ウメエダシャクの幼虫:その後

 4月末にウメエダシャクの幼虫について記しました。シャクガ科のウメエダシャク(Cystidia couaggaria)の成虫は夏にどこでも見られるガですが、初夏の幼虫が花の咲く前のトキワサンザシに何匹も見ることができました。幼虫はウメ、モモ、サクラ等の葉を食べます。そのため、果樹の葉を食べる害虫として知られています。年1回発生し、幼虫が春に葉を食害し、その後、蛹になって次の世代へとつながります。

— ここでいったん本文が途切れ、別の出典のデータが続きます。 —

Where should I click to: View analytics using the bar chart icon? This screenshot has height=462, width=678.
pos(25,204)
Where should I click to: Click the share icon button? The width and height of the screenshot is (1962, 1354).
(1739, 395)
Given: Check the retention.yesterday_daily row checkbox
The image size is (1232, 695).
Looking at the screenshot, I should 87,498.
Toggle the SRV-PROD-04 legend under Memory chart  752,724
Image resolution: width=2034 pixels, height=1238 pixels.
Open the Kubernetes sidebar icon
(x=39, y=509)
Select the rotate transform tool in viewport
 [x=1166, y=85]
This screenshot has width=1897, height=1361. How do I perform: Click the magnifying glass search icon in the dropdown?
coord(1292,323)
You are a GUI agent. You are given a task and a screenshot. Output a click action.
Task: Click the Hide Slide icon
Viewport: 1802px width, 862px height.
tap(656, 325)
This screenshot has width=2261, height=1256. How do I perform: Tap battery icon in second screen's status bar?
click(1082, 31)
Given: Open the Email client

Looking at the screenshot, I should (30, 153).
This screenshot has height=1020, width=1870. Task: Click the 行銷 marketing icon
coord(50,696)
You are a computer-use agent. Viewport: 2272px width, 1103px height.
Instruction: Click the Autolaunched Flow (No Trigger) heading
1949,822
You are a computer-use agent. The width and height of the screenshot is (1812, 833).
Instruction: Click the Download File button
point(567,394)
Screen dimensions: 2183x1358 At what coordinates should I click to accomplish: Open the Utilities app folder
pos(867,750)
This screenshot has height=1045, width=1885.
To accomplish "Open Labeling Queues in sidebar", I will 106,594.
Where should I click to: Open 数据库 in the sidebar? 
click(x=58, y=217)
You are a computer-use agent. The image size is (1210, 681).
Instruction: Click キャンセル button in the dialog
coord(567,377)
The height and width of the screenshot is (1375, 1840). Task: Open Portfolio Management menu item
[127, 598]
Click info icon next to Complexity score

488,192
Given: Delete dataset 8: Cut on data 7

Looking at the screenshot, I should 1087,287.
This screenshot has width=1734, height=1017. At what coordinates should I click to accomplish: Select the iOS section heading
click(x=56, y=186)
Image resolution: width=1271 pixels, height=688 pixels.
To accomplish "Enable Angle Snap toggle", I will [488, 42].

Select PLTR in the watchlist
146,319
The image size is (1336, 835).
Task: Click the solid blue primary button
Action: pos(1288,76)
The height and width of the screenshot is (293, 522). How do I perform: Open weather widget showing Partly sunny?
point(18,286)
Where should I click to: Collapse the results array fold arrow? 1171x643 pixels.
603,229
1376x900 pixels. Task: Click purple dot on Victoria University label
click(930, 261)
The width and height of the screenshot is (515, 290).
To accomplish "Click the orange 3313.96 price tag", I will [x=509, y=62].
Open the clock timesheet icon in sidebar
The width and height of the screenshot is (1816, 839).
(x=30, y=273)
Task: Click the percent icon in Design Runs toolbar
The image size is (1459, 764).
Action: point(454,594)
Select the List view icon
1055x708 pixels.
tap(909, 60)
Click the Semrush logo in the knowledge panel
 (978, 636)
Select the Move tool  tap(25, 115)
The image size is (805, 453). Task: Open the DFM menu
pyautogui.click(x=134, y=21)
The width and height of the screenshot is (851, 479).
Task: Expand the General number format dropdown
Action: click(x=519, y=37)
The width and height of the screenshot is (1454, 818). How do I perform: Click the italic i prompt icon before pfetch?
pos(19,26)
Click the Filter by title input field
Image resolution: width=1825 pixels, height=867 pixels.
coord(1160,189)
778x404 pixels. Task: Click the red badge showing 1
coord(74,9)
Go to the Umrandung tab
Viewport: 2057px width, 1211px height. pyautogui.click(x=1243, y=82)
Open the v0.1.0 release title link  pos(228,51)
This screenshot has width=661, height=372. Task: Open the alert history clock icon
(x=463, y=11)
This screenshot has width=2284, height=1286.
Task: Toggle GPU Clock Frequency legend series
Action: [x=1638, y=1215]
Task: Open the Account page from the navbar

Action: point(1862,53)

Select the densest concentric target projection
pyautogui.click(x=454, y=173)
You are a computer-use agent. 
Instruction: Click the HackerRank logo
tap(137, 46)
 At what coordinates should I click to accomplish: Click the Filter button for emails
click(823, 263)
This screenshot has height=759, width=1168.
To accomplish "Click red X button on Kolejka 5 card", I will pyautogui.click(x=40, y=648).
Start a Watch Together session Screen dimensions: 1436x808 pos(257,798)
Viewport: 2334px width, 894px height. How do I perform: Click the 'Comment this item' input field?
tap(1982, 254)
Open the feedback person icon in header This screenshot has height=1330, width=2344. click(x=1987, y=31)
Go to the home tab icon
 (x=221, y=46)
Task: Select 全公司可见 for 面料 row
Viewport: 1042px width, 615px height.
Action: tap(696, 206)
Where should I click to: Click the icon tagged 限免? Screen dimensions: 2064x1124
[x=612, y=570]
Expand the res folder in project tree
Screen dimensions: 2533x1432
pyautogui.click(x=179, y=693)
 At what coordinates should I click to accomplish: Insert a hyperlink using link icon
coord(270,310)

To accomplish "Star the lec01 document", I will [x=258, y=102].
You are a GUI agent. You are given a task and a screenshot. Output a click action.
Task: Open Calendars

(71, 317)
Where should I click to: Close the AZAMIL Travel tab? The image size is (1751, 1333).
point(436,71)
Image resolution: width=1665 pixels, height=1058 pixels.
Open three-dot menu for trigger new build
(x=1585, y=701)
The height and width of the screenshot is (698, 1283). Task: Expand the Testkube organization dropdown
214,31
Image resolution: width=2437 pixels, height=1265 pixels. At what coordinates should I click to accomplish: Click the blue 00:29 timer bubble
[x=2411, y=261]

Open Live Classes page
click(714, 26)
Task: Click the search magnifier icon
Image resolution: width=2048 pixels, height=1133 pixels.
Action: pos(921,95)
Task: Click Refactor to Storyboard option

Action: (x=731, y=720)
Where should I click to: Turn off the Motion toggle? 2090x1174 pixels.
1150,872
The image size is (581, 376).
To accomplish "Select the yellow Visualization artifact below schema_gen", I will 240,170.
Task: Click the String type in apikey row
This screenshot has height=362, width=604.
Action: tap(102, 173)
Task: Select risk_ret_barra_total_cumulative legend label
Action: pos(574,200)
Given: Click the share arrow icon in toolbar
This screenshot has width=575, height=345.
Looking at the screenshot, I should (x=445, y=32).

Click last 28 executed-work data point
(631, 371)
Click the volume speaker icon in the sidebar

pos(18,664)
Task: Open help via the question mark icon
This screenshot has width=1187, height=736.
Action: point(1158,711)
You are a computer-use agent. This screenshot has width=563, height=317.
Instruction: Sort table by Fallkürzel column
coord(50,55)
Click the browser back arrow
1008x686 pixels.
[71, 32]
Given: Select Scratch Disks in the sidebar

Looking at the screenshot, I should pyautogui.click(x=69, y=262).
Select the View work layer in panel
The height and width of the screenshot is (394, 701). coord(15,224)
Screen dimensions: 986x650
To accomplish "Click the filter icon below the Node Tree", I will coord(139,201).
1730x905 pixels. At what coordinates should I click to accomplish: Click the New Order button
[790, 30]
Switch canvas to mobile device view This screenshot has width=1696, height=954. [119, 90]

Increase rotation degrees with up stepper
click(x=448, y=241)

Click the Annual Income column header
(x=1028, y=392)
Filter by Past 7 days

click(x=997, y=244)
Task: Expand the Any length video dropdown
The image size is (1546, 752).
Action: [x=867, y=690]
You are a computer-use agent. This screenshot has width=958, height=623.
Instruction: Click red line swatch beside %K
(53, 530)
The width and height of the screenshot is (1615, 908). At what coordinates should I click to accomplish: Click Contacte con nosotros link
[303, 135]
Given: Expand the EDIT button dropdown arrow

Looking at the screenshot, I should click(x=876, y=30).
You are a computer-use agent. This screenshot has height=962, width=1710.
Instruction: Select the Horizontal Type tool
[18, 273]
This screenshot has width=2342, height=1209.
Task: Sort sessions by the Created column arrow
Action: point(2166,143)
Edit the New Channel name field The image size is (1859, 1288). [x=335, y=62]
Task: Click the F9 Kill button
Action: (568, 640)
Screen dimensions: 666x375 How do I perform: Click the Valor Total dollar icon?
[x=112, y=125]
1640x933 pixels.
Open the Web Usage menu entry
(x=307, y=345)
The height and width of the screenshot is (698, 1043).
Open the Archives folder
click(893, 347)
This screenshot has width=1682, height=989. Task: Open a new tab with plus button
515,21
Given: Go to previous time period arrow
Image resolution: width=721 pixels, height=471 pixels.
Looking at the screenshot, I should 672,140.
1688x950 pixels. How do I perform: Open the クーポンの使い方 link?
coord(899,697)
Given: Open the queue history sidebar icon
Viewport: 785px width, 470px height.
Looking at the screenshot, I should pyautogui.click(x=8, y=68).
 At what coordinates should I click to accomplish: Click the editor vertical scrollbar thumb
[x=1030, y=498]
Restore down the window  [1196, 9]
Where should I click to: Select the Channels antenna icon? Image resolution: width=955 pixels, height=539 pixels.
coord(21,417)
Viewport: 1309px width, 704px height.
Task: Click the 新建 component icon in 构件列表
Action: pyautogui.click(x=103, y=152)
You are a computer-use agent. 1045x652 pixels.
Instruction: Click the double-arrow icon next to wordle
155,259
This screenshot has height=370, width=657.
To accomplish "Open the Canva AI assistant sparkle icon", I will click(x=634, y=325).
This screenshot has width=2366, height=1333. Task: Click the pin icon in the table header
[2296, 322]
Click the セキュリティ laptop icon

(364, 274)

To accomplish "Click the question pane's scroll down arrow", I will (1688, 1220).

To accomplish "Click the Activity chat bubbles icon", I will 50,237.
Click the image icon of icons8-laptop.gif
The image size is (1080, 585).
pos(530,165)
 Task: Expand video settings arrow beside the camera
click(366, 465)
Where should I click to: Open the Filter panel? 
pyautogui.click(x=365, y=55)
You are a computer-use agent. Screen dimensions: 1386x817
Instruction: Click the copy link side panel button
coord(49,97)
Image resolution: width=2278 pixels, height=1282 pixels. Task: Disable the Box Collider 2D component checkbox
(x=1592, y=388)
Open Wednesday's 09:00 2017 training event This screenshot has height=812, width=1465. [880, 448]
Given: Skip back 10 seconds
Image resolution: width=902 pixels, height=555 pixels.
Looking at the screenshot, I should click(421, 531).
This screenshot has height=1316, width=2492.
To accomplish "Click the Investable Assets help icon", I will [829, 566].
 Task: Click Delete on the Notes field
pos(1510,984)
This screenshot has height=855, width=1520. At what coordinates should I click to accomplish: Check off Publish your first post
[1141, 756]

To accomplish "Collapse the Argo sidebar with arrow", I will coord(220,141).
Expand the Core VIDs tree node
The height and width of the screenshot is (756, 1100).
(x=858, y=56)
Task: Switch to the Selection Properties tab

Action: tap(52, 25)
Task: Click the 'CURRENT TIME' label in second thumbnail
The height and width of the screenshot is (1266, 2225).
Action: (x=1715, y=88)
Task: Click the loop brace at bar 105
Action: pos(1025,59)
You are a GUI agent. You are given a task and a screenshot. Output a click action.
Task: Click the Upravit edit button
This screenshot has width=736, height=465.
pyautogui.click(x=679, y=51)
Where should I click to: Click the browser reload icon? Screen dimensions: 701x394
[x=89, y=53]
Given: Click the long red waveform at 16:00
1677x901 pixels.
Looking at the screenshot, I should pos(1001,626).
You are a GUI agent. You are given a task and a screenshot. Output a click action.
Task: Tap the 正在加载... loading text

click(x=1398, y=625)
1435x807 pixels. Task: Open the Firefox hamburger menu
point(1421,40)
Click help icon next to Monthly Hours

 気温にもよりますが、幼虫の期間はおおよそ数週間程度続き、成長した幼虫はその年の春から初夏ごろに蛹化します。ウメエダシャクは蛹で越冬するようで、幼虫期が終わると蛹のまま長く過ごします。つまり、春に生まれた幼虫はその春から初夏にかけて蛹になり、その後は長い蛹期間を経て、翌年成虫になります。

 さて、最後の2枚の画像ではウメエダシャクの幼虫が糸を出しています。幼虫は晩春から初夏に老熟し、葉のあいだに糸を吐いて蛹になります。蛹化が始まったのかどうか、繭ができるかどうか、今少し観察が必要なようです。さて、うまくいくかどうか、老人の観察はまだ続きます。